Seeking refuge from violence in street-based drug scenes: Women’s experiences in North America’s first supervised injection facility

Fairbairn, Nadia; Small, Will; Shannon, Kate; Wood, Evan; Kerr, Thomas
Social Science & Medicine

Supervised injection facilities are a form of micro-environmental intervention that aim to address various harms associated with injection drug use. Given the numerous threats faced by women who inject drugs and are street-involved, including heightened risks for violence, we sought to elucidate how North America’s first supervised injection facility (SIF) mediates the impact of violence among women during the injection process.

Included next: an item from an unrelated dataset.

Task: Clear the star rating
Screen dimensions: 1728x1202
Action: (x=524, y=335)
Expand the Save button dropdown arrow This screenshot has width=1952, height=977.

Semistructured qualitative interviews were conducted with 25 women recruited from the Scientific Evaluation of Supervised Injecting (SEOSI) cohort of SIF users in Vancouver, Canada. Audio-recorded interviews elicited women’s experiences using the SIF and the related impacts on experiences of violence. Interview data were transcribed verbatim and a thematic analysis was conducted. The perspectives of women participating in this study suggest that the SIF is a unique controlled environment where women who inject drugs are provided refuge from violence and gendered norms that shape drug preparation and consumption practices. Further, by enabling increased control over drugs and the administration of drugs, the SIF promotes enhanced agency at the point of drug consumption. Although this micro-environmental intervention serves to reduce risks common among women who inject drugs, additional interventions that address the structural forces producing and shaping violence and other risks are needed.